Dès 2018, j’avais été consultée par Facebook sur cette idée de conseil mais aussi sur les standards de la communauté de Facebook et les règles appliqués à ses utilisateurs. Le challenge est de savoir comment censurer la haine sans censurer les discours qui sont légitimes. Avec ISF nous avons donc développé des outils pédagogiques pour accompagner les plateformes dans cette démarche. J’ai accepté de participer à ce conseil en pensant à ce que moi j’apporterai. C’est important pour les réseaux sociaux d’être présents en Afrique mais pour cela ils doivent mieux travailler sur ces questions de contenus sans attendre les massacres pour se rendre compte qu’il y a un problème. Ce qui est souvent le cas en Afrique. C’est cela que je veux apporter au conseil.
Comment jugez-vous le degré de responsabilité de Facebook en Afrique, une société privée avec le pouvoir d’un Etat ?
C’est une société privée, qui exploite des données personnelles et qui peut les exploiter. Même s’ils sont assez transparents, Facebook partage très peu ses données avec les États. Toutefois, cette entreprise dispose d’informations sur les individus, des informations essentielles à d’autres libertés. Le fait que sa richesse soit fondée sur des informations par ailleurs protégées par des principes fondamentaux et démocratiques, donne à Facebook une responsabilité.
Spécialement en Afrique, il y a très peu de contre-pouvoirs. Les institutions sont moins fortes. Ces plateformes seront les seules où certains auront le droit de parler parfois. Au Cameroun, où des journalistes sont tués, y compris récemment, la presse en ligne a contribué à ouvrir la parole. Sans elles, on ne saurait pas ce qui se passe dans la région anglophone. Des zones interdites à la presse. Dans un monde où les libertés sont en recul, on ne peut s’intéresser qu’aux profits, venir en Afrique uniquement pour faire de l’argent sans s’inquiéter de ce que vos produits ont pour conséquences sur les populations, sur les sociétés. Ça ne se fait plus en 2020, 2021, c’était le cas sous Léopold II, plus aujourd’hui.
* * * * *
### Travail à faire
1. Citez le passage du texte sur Facebook en Afrique qui commence par « Dès 2018, j’avais » et se termine par « apporter au conseil. ».
2. Rédigez la suite du texte sur la responsabilité de Facebook en Afrique, à partir de sa dernière phrase.

### Extraits de données
* * * * *
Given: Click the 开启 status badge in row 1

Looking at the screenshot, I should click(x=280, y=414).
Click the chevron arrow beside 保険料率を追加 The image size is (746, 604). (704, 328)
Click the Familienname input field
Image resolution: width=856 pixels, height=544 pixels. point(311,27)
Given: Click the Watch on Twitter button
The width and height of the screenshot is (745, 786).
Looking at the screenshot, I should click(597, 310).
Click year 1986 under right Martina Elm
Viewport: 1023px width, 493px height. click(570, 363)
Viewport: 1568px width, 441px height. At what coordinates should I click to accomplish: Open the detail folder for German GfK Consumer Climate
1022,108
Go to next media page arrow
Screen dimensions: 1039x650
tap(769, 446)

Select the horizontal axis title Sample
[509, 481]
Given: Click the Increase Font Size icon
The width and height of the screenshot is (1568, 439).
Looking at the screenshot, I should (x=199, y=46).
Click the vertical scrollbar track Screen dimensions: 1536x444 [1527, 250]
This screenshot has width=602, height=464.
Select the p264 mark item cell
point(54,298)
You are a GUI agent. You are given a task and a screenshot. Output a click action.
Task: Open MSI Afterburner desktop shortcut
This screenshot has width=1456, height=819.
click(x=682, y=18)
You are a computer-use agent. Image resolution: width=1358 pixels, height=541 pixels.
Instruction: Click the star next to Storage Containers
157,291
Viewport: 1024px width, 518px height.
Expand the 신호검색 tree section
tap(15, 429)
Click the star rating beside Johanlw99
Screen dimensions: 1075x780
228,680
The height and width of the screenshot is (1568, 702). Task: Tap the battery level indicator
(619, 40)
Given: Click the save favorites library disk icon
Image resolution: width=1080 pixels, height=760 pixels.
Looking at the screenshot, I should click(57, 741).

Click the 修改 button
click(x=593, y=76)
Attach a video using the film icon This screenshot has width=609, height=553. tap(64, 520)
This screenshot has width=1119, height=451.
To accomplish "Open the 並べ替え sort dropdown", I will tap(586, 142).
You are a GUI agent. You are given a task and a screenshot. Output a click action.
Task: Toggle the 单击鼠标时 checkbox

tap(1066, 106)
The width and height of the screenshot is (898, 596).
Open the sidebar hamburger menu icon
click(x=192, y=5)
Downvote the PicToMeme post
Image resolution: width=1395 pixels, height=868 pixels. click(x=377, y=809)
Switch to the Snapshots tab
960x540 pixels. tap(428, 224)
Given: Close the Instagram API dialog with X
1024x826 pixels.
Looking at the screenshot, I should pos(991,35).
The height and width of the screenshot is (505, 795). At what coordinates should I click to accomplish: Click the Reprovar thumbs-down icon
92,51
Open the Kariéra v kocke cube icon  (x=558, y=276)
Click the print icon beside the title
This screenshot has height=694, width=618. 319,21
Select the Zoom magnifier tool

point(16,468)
* * * * *
### Réponses attendues
1.
Dès 2018, j’avais été consultée par Facebook sur cette idée de conseil mais aussi sur les standards de la communauté de Facebook et les règles appliqués à ses utilisateurs. Le challenge est de savoir comment censurer la haine sans censurer les discours qui sont légitimes. Avec ISF nous avons donc développé des outils pédagogiques pour accompagner les plateformes dans cette démarche. J’ai accepté de participer à ce conseil en pensant à ce que moi j’apporterai. C’est important pour les réseaux sociaux d’être présents en Afrique mais pour cela ils doivent mieux travailler sur ces questions de contenus sans attendre les massacres pour se rendre compte qu’il y a un problème. Ce qui est souvent le cas en Afrique. C’est cela que je veux apporter au conseil.

2.
C'est ainsi que Facebook souhaite se démarquer des Gafa, de plus en plus taxés de néocolonialisme en Afrique ?
Je ne pense pas qu’ils veulent être perçus comme des colons mais le système dans lequel ils évoluent et l’opacité font que le danger n’est pas très loin. Ils viennent dans des pays où il n’y a pas ou très peu de protection sur ces données. Bien entendu, ce ne sont pas des bons samaritains, ils viennent pour exploiter ces données, ils prennent des informations essentielles pour les individus, y compris pour les États, sans forcément contribuer par ailleurs de manière proportionnelle localement à ce que leur plateforme puisse avoir un impact positif en matière de respect des libertés individuelles. C’est une vision extractive et pas assez contributive. Le manque de respect de la vie privée peut apparaître comme une exploitation néocoloniale des données, ce qui est en effet une évolution inquiétante.
Pourtant, je ne pense pas que les Gafa soient coloniales. Il y a beaucoup de bonnes personnes qui travaillent dans ces grandes entreprises technologiques. Afin d'aborder ces questions, nous devons avoir une conversation globale sur la vie privée qui implique la perspective de la société civile. En fait, à l'heure actuelle, il se passe beaucoup plus de choses au niveau des citoyens qu'au niveau du gouvernement. C'est un point que nous soulignons également dans le rapport 2018 d'Internet Sans Frontières. Il y a une différence dans la protection des données sur le continent africain par rapport au continent européen. Et ces conversations commencent.
Les données sont au cœur de l'économie numérique. Pouvons-nous et devons-nous repenser la protection des données dans le contexte africain ? Des concepts tels que la "souveraineté des données" sont-ils eurocentriques ?
Oui, à l'heure actuelle, un grand nombre d'approches de la protection des données sur le continent sont fortement influencées par les cadres européens et l'OCDE, voire les copient carrément. Souvent, ces cadres sont soit dépassés, soit inadaptés aux besoins régionaux spécifiques. En outre, je vois souvent des concepts tels que la "souveraineté", par exemple, utilisés comme un moyen de surveillance et non comme un moyen d'autonomisation des citoyens. Nous devons donc vraiment avoir une conversation sur la façon dont ces concepts sont utilisés et par qui.
La protection des données, l'enjeu des années à venir, devient donc une question relative aux droits de l'homme ?
C’est le danger de la question sur la souveraineté des données. Si on accepte que ce soit la solution pour protéger les citoyens, on laisse le respect de la vie privée, mais on accepte que des États ne soient pas prêts à protéger cette vie privée. C’est ce sur quoi milite ISF : la mise en place de gardes fou au niveau international, et des garde-fous puissants.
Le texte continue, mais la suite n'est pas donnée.